The patient gradually improved, and was eventually no longer in need of hemodialysis. After 18 days of intravenous antimicrobial treatment, he was transferred to rehabilitation and the treatment was changed to oral aminopenicillin for another 5,5 weeks. The second stage of surgery was performed after a 5-week antibiotic free period. At the time of re-implantation, there were no clinical signs of local infection, and the CRP was normal. He was re-implanted with an uncemented Corail revision stem (Depuy International) and an uncemented trabecular metal cup (ZimmerBiomet). Except for antimicrobial prophylaxis given perioperatively, no additional antimicrobial therapy was given. Six tissue samples were taken during re-implantation, all of which were culture negative after seven days of culturing. The recovery was slow and uneventful, with a favourable outcome at 2 years follow-up. There were no clinical signs of infection, radiographic- imaging showed no signs of loosening of the prosthesis, and CRP and leukocytes were normal. The patient walked without aid, only restricted by his underlying COPD.

Discussion

L. garvieae is known to be responsible for septicaemia in various fish species and aquaculture practice. Endemic infections in fish usually occur in the summer, and are suggested to correlate with outbreaks of L. garvieae infections in humans as well. It rarely affects humans, though, and is infrequently found in clinical routine samples. There are only a few reports of L. garvieae related infections in humans in the literature, but the number of reported cases has increased in the last decades. The majority of reported cases are due to bacteremia and endocarditis. Affected patients commonly have multiple comorbidities, especially heart disease and gastrointestinal disorders. To our knowledge there has only been one previous case report of periprosthetic hip infection and one case of knee prosthesis infection due to L. garvieae [10,11]. Manipulation and consumption of raw fish have by most authors been thought to be the most likely sources of L. garviaea infections in humans. In both the previous reports of periprosthetic infections, this was the case.

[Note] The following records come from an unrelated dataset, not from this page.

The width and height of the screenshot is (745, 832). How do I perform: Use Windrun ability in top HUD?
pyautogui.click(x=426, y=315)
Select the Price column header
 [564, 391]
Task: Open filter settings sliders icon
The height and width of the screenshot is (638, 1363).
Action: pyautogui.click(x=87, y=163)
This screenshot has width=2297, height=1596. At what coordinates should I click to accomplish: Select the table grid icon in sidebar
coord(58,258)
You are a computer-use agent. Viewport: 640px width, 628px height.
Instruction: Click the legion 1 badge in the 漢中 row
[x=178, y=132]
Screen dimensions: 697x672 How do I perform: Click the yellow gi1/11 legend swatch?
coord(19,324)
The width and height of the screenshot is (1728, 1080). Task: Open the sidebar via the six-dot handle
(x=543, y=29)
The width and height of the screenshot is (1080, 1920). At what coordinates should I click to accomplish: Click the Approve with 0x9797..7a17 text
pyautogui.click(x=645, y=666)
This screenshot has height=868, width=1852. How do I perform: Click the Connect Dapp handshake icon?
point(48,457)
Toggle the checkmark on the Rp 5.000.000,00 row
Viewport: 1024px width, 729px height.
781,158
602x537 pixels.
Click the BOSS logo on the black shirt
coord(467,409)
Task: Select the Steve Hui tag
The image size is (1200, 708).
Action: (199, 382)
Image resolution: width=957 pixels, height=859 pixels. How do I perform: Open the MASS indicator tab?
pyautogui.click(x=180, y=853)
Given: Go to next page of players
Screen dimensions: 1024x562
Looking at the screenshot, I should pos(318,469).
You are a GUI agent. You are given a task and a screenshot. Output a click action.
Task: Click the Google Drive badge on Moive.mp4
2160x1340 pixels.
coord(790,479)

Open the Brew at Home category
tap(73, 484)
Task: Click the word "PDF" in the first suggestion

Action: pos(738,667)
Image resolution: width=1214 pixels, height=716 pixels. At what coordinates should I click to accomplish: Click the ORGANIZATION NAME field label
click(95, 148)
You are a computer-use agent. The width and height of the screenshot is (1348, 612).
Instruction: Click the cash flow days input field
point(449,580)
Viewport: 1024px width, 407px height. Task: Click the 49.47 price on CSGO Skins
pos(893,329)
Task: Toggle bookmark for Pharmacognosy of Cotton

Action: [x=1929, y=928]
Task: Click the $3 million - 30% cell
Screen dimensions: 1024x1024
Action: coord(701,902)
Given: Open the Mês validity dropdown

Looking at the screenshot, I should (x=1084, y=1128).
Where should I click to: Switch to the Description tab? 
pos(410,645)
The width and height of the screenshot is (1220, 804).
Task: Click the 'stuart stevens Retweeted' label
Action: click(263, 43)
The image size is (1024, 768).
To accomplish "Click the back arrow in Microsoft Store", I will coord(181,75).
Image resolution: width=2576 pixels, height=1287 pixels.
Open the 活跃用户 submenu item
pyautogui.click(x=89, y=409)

Our patient was an elderly man with a severe COPD and an underlying malignant disease, but with no known heart or gastrointestinal tract diseases prior to admission. He had no recent surgical or dental procedures, or known skin defects. Further he denied any association with handling or consuming raw fish or unpasteurized milk. The periprosthetic hip-infection in this patient occurred during the winter-months. We could not identify the source of infection, neither did the patient have many similarities with previous reported cases of L. garviae infection. He did though develop gastrointestinal bleeding during treatment, which could indicate an underlying occult gastrointestinal ulcer-disease.

Aminopenicillins and cephalosporins are generally effective in the treatment of L. garvieae [12]. A two-stage procedure is regarded as the gold standard in treating periprosthetic infections, and traditionally the success rate of a two-stage procedure is reported to be 80-100% depending on host factors and bacterial species. The patient responded well to antimicrobial therapy, without signs of relapse at 2-year follow-up.

Conclusion

Although rarely isolated in human infections, L. garvieae may cause severe disease including periprosthetic infections. Despite repeated specific questioning we could not identify the source of the microbe. As the numbers of immunocompromised elderly patients with severe comorbidities are increasing, periprosthetic infections with uncommon low virulence bacteria, like L. garvieae, are more likely to be found, and clinicians and microbiologist should be aware of this. In the presented case, a standard two-stage surgery with a 7-week course of antimicrobial treatment eradicated the infection successfully.

Acknowledgements

MW, HB and BF initiated the writing of the case report and collected the data. MW wrote the manuscript. HB and NOH included the details on microbiological testing. All authors contributed to the final paper and critically reviewed it.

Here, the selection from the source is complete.